Verse 28 ends with these words: “And the land had rest forty years in the days of Gideon.” While this is what the people cried out to God for, this rest was not a blessing, for Israel continued to long for other gods. The peace and prosperity brought through Gideon and his hypocrisy only enabled the people to pursue false gods, and with his death their pursuit of idolatry grew even more:

As soon as Gideon died, the people of Israel turned again and whored after the Baals and made Baal-berith their god. And the people of Israel did not remember the LORD their God, who had delivered them from the hand of all their enemies on every side, and they did not show steadfast love to the family of Jerubbaal (that is, Gideon) in return for all the good that he had done to Israel.

Judges 8:33–35 ESV

The problem with a largely trouble-free life is such a life enables us to forget how desperately we need God. Prosperity can obscure our utter dependence on God for every breath we take. Smooth sailing can mask the dangers of the water beneath. A life of ease obscures the hard work faithfully following God requires. The problem with an easy life is this: it causes us to begin to suspect that our lack of trouble is either a sign that God is blessing us for being as we are, or that God is okay with us as we are. God’s blessings are always in spite of us, and are always based on his goodness and grace, and we must never confuse this to be a stamp of approval on our sinfulness.

The reality of it all is that in times of blessing and prosperity we must be more vigilant to remain faithful. When times are hard, and we are forced to rely on God, it’s easy to think that if God gets us through that difficulty that maintaining that steadfast faith will, well, just happen naturally. A life of faith and of faithfulness is not natural. It’s supernatural. We must pursue it. We must seek after God when times are good as well as when times are bad. The only difference between the two times is our awareness of our need for him.

We often mistake what a true blessing is. In 1841 British preacher Joseph Philpot preached on the so-called “prayer of Jabez” in which Jabez asks God to bless him. Philpot’s understanding of this prayer is vastly different from the more recent book by that name. In that sermon he argues that while good health, money, and even a good reputation are seen as blessings, they are often very real curses for these things tend to cause us to trust less in God, to seek the creature rather than the Creator. He then said this:

4. But there are apparent curses which often are real blessings. A languishing, AFFLICTED STATE OF HEALTH, so trying and so painful to the flesh, often proves in God’s hands a real blessing. It tends to make the world bitter, pulls down airy visions of happiness sought outside of God, brings solemn thoughts into the soul, and weans the heart from idols. Not that it can do any one of these things, but the Lord uses it as his instrument.

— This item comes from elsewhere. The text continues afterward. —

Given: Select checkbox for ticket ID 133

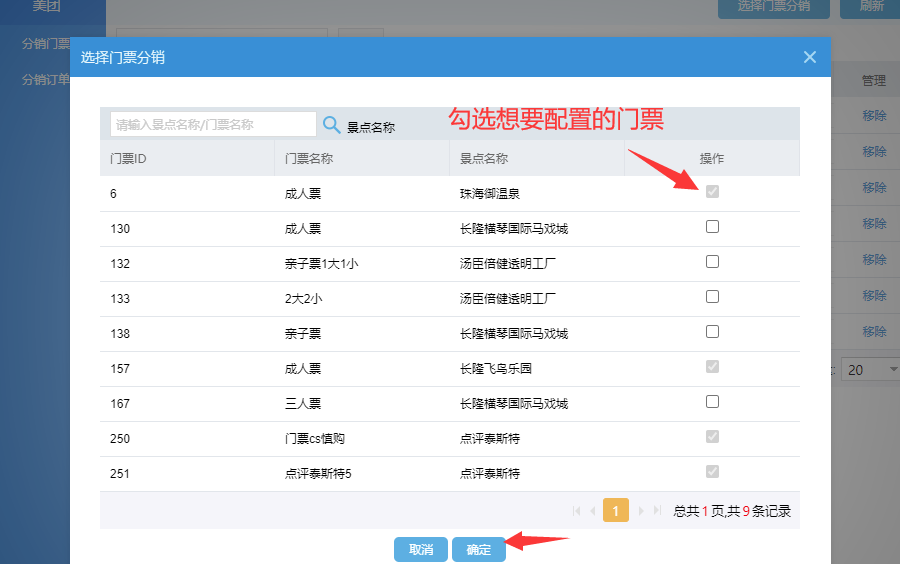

5. So POVERTY is often made a real blessing to a child of God, by being a means of keeping him dependent upon the God of providence as well as the God of grace, and thus leading him into that close waiting upon the Lord, and crying and sighing to him for deliverance, which none but the poor can know. And when the answer comes, he blesses and praises him with joyful lips, and feels a gratitude and love which is in proportion to his former trials.

Joseph C. Philpot, “The Prayer of Jabez”, preached in 1841

In seasons of plenty, whether good health, abundant financial resources, or good relationships, be intentional to recognize that this is from God, and praise him for it while striving to continually trust him in the midst of it. In seasons of suffering and trials and difficulties, cry out to God, trusting in him and in his goodness. Ask for strength and wisdom and perseverance. Also thank him for the reminder through the suffering that he is in control and he is worthy of our trust. Come what may, it is always a good time to live in faith while praising God for who he is.